▸ TASKS
A: In the passage below on Georgia's ties with the West, what did Prime Minister Zurab Noghaideli say would remain the primary focus of Georgian foreign policy?
B: Continue the passage on Georgia's ambitions to join the West, beginning right after its final sentence.

▸ PASSAGE SHOWN
* * * * *
But the frozen conflicts of Abkhazia and South Ossetia are making it hard for Georgia to make a clean break.
And Georgia's enthusiasm to join the West has caused a degree of consternation at the European Union. The EU has warded off talk of membership prospects with a recently signed European Neighborhood Policy action plan.
Georgian Prime Minister Zurab Noghaideli has denied further ambitions -- but has made it clear the reason lies with the EU, not Georgia.
"Not at this stage, at least. Definitely, I think that there is certain enlargement fatigue in the EU itself and I think that any discussion of something else [than] the European Neighborhood Policy action plan now with the EU is just totally counterproductive," Noghaideli says.
Noghaideli said the EU will remain the "primary focus" for Georgian foreign policy. The country also wants to join NATO and that is a more likely option, thanks to U.S. support.
* * * * *
▸ PROVIDED MATERIAL
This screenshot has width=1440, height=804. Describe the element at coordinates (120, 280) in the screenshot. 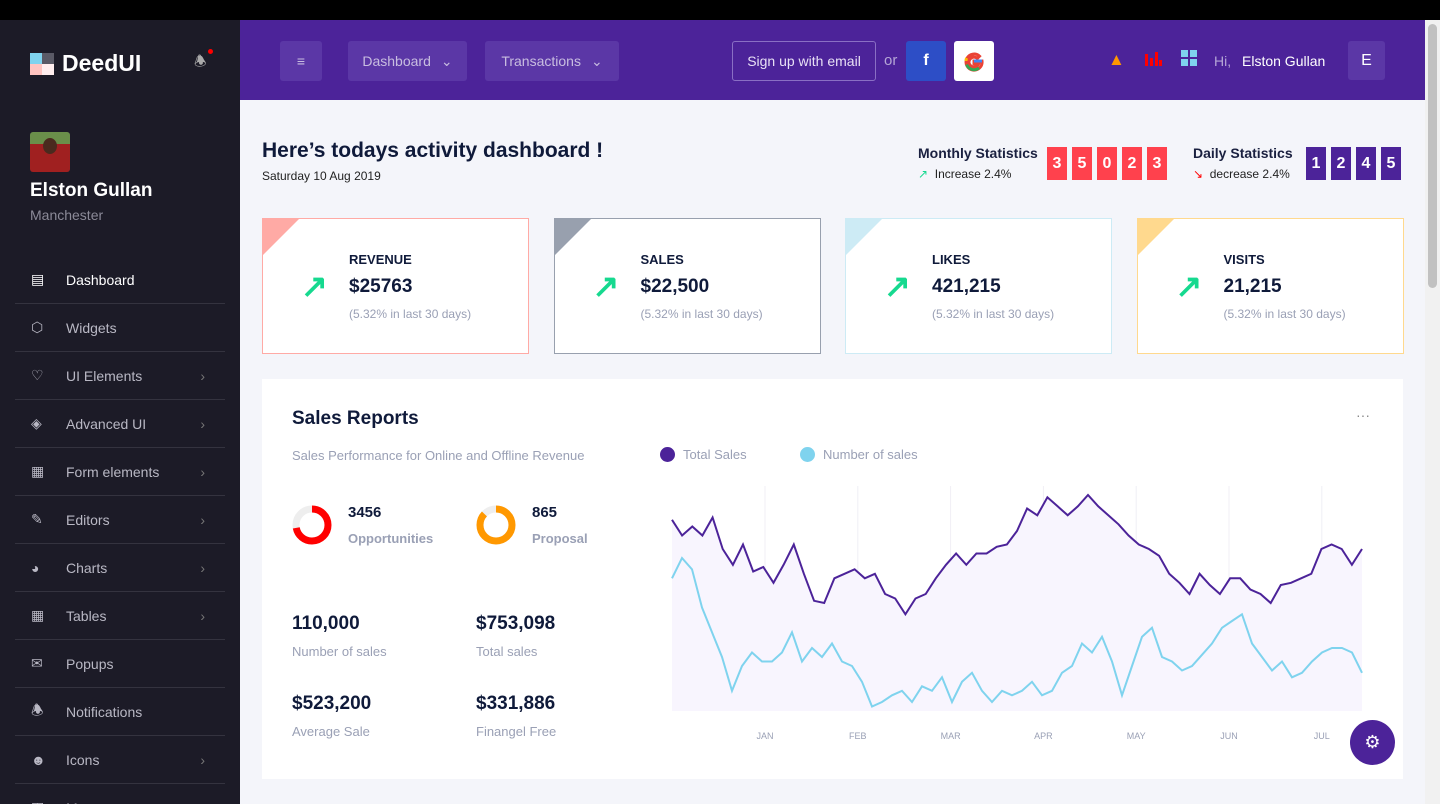

I see `sidebar-item-dashboard: ▤ Dashboard` at that location.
* * * * *
▸ EXPECTED OUTPUTS
A: The European Union.

B:
But Georgia's Western leanings have caused relations with Russia to worsen -- in particular over Georgia's breakaway regions of South Ossetia and Abkhazia.
The conflicts are the biggest obstacle on Georgia's path away from Russian domination. Intermittent talks with South Ossetia's and Abkhazia's separatist leaders -- always in the presence of Russian officials -- have brought little success.
At this point South Ossetia is the more acute of the two conflicts. A Western official in Tbilisi, who asked not to be named, says there is concern Georgia could be preparing for war.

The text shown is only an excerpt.